Photo: Sandro Gonzalez/Unsplash
“The tactile feedback just kind of makes everything else going on feel a little bit smoother,” Joseph recently told The New York Times.
But simply shunning footwear for good isn’t as simple as it sounds. We may be born barefoot, but as a respectable adult living in the United States, you are kind of expected to wear shoes when going out. Which is why Joseph DeRuvo Jr. and his wife Lini Ecker “get thrown out of a lot of places”. People apparently don’t feel comfortable around someone who is barefoot, even if they are otherwise acting completely normal, and they will complain to the management of whatever establishment they are in.
Because certain situations require him to have shoes on, such as going out with friends at restaurants that he knows he can’t go into barefoot, Joseph jas a pair of loose sandals in his car, but he only puts them on when he absolutely has to. Otherwise, he prefers to go barefoot, even in the extreme heat of summer, or on freezing winter days. He claims that nothing is as painful as walking on chemically treated, ice-melting salt in winter, adding that the experience has given him a lot of sympathy for dogs.
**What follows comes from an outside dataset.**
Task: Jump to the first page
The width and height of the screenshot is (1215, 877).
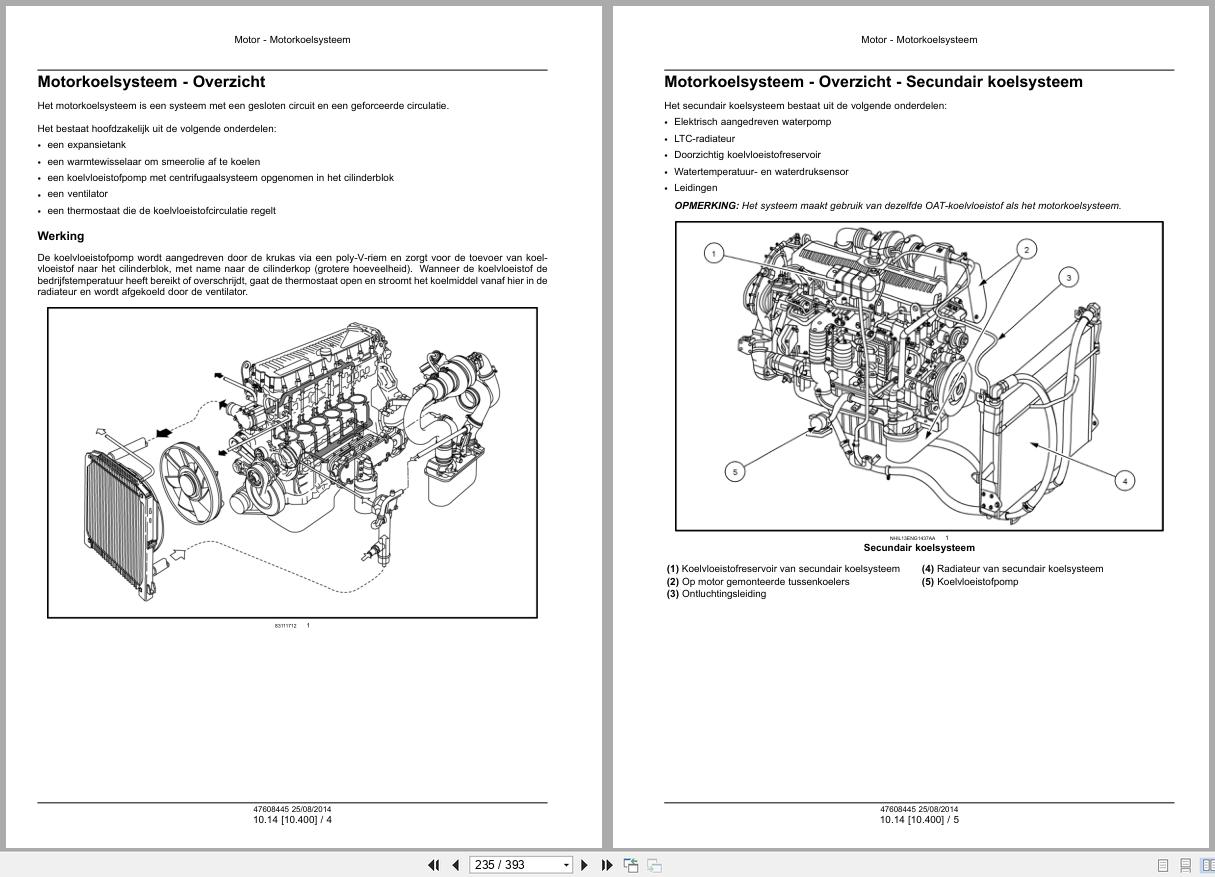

DeRuvo often gets asked about the danger of getting sharp objects stuck in his callused soles, but he says that the benefits far outweigh the risks, and that walking barefoot simply means that he has to be more careful when he’s out and about.
It’s disciplined movement,” he told CBC’s Asi It Happens. “I mean, it doesn’t allow you to be absent-minded when you’re walking around. You have to be conscious where you’re stepping and where you’re placing your foot and how you’re rolling off your foot.”
Apart from his medical reasons for going barefoot, Joseph DeRuvo Jr. claims that he has gotten so used to walking barefoot that whenever he doesn’t feel the ground beneath his feet he always gets a little edgier than normal. When his feet make direct contact with the ground, he always feels literally more grounded.
DeRuvo, who describes himself as a religious man, also cites the Bible as an inspiration for his unusual lifestyle choice, particularly the Old Testament story of God speaking to Moses from the bush, where he says ‘Take off your sandals, this ground is holy’. He tries to take that as far as he can…
Joseph certainly isn’t the only person to adopt a barefoot lifestyle, but he has been doing it for a lot longer than most.